## Material to process
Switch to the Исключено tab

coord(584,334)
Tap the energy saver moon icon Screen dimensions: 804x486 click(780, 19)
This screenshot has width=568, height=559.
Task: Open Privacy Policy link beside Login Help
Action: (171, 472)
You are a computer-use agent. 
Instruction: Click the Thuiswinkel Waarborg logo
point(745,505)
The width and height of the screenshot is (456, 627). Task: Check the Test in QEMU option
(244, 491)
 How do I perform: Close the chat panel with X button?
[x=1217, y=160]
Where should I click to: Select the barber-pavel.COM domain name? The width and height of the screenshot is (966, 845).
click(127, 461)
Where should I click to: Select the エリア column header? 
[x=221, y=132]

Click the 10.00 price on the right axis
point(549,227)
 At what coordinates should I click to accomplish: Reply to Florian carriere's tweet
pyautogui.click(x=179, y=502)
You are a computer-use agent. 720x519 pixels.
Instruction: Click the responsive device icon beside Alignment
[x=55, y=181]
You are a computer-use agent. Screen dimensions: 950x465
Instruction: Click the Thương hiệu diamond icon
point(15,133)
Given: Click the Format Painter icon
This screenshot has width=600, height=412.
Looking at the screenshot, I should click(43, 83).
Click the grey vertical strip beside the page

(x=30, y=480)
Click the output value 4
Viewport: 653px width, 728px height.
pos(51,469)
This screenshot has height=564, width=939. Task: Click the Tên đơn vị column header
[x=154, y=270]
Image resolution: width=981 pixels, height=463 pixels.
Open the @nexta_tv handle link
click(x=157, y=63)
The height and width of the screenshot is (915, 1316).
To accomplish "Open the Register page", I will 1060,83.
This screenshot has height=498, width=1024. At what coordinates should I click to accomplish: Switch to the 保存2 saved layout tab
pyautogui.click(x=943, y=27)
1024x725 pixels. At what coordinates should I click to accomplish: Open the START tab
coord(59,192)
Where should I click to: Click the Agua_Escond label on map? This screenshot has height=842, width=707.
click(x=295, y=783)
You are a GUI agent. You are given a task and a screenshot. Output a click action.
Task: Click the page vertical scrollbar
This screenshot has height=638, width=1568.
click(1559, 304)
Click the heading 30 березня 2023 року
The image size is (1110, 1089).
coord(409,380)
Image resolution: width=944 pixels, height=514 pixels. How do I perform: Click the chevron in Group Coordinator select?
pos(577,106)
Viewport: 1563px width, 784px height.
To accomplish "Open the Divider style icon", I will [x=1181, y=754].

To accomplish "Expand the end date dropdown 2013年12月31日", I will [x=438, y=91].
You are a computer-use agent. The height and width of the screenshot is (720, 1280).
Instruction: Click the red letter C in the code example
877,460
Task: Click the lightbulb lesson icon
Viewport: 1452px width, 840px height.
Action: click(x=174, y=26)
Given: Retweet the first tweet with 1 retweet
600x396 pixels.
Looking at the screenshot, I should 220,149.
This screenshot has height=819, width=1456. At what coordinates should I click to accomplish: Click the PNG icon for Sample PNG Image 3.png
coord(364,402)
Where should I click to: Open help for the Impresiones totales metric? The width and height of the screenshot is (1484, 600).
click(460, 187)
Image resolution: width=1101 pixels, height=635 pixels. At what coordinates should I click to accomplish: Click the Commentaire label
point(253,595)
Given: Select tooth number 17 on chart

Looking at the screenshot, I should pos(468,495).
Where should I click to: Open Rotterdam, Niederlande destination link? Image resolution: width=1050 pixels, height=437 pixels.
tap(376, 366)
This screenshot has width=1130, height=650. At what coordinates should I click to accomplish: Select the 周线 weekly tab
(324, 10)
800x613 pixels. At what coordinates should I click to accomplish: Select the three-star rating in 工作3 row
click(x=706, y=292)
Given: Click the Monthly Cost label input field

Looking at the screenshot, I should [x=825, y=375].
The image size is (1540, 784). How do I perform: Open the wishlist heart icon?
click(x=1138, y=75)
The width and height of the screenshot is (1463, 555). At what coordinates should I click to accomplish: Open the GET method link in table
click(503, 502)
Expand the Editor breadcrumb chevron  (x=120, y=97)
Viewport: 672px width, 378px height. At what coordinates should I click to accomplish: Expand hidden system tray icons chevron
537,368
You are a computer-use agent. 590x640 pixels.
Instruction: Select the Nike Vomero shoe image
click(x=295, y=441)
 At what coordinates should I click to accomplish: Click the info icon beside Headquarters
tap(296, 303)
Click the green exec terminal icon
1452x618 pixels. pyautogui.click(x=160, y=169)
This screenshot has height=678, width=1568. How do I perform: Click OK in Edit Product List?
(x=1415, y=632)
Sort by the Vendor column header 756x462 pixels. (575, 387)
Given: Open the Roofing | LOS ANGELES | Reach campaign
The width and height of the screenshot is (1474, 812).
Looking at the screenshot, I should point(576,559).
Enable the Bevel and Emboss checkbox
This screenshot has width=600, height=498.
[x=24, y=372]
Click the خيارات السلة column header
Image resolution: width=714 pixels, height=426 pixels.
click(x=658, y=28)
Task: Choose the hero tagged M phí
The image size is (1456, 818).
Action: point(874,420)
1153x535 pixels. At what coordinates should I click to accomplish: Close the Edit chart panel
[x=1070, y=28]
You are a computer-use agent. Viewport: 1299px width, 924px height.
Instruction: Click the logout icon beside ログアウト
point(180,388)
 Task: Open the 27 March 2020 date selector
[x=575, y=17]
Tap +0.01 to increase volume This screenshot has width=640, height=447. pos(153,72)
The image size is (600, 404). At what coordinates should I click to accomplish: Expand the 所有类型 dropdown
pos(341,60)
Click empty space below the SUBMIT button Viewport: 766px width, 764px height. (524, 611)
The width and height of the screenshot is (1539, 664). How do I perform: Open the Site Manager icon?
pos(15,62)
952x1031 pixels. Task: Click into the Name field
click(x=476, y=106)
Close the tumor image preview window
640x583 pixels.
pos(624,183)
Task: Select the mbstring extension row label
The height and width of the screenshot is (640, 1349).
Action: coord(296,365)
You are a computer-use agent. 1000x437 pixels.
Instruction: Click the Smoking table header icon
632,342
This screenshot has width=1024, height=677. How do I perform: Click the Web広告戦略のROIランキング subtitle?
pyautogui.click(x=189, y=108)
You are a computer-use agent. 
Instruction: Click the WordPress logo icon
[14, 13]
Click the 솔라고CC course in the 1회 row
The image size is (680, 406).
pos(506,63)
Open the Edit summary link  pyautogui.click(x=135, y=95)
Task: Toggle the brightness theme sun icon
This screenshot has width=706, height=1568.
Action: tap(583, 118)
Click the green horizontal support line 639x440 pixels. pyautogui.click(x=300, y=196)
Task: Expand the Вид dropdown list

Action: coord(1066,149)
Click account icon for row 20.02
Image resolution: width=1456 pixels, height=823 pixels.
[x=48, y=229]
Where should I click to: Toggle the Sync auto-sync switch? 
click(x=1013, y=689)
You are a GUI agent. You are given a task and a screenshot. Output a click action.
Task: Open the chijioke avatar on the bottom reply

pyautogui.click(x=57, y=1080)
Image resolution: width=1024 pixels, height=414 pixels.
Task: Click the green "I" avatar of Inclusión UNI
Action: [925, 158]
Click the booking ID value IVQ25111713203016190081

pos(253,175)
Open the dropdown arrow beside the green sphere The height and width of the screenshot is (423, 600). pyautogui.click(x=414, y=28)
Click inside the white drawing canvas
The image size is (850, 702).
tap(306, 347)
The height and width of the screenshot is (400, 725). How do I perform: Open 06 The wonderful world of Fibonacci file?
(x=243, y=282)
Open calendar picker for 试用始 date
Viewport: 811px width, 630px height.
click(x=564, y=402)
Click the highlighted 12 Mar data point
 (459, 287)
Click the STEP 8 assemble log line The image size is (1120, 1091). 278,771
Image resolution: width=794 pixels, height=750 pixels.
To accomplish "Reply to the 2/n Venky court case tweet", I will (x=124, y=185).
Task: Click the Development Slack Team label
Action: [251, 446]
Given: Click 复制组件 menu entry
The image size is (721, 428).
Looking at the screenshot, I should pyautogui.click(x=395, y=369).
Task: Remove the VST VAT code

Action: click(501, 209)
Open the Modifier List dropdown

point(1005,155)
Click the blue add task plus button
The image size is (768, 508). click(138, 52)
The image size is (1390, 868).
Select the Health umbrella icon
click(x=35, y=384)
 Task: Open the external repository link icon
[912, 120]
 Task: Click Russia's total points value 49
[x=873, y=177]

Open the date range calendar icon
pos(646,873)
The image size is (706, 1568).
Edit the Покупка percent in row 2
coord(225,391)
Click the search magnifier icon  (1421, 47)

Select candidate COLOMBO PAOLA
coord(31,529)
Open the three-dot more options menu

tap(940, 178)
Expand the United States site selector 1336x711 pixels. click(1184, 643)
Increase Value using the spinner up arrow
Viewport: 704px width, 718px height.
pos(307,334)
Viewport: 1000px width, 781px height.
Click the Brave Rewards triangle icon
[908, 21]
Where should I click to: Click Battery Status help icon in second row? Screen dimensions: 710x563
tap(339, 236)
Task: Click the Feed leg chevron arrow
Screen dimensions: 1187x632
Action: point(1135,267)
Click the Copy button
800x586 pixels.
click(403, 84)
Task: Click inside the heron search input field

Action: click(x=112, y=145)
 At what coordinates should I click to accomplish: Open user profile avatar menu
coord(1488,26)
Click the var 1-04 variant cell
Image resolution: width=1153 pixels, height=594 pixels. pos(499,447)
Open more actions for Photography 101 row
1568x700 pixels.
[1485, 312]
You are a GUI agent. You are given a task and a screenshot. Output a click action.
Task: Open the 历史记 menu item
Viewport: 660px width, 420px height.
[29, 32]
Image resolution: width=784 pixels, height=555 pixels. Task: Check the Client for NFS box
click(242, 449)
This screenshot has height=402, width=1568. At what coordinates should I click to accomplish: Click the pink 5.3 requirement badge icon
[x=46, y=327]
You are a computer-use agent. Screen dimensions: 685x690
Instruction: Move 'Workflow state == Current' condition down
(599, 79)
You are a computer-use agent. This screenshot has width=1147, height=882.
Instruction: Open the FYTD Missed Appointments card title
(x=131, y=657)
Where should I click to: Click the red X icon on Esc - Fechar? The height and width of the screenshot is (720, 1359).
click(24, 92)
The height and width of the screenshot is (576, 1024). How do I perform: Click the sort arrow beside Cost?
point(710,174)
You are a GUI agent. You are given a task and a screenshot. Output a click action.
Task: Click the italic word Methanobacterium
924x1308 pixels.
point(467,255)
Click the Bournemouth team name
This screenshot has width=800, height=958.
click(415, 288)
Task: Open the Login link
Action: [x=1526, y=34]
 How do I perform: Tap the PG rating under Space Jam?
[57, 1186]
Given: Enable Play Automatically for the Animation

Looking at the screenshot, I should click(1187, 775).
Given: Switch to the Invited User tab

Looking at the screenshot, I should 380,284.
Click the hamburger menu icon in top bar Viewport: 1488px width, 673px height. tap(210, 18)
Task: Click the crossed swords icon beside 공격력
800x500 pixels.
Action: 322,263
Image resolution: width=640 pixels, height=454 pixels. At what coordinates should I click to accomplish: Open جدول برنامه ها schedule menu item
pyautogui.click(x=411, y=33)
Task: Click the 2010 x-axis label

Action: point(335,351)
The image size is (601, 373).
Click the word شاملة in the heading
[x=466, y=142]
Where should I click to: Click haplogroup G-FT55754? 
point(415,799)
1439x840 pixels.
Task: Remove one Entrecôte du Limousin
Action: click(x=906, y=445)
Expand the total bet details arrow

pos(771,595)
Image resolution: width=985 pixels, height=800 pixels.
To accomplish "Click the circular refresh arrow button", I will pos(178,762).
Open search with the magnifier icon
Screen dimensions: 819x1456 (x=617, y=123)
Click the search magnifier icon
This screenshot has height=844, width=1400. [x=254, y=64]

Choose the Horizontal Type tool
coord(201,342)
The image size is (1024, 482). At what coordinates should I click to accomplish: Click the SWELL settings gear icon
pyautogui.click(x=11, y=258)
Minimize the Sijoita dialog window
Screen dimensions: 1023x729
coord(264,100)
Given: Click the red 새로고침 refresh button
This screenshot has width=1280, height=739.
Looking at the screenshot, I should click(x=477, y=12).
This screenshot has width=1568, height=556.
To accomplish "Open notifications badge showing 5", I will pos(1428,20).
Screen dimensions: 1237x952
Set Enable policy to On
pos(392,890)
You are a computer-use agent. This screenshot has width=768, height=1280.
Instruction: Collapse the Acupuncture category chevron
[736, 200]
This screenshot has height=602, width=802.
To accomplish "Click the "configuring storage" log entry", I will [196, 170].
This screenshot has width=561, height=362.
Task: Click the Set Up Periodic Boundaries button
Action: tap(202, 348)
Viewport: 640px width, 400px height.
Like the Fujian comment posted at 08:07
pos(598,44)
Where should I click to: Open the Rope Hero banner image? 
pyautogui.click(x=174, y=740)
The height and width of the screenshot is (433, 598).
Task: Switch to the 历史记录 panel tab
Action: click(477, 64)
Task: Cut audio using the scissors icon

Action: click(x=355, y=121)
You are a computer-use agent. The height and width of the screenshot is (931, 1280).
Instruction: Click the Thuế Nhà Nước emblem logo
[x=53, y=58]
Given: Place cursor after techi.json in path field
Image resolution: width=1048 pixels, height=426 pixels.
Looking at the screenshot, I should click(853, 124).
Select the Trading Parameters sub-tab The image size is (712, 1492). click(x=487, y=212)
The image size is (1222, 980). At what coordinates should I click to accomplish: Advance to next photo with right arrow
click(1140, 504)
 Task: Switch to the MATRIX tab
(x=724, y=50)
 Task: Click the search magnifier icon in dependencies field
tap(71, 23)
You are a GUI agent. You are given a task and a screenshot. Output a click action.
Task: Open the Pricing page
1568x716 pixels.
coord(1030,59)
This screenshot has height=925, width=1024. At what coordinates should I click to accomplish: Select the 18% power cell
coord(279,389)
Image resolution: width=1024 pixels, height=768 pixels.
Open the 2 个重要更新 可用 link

## Description of the task
Read the entries above, then pull out the lines that include "refresh".

## Exercise solution
To accomplish "Click the circular refresh arrow button", I will pos(178,762).
Given: Click the red 새로고침 refresh button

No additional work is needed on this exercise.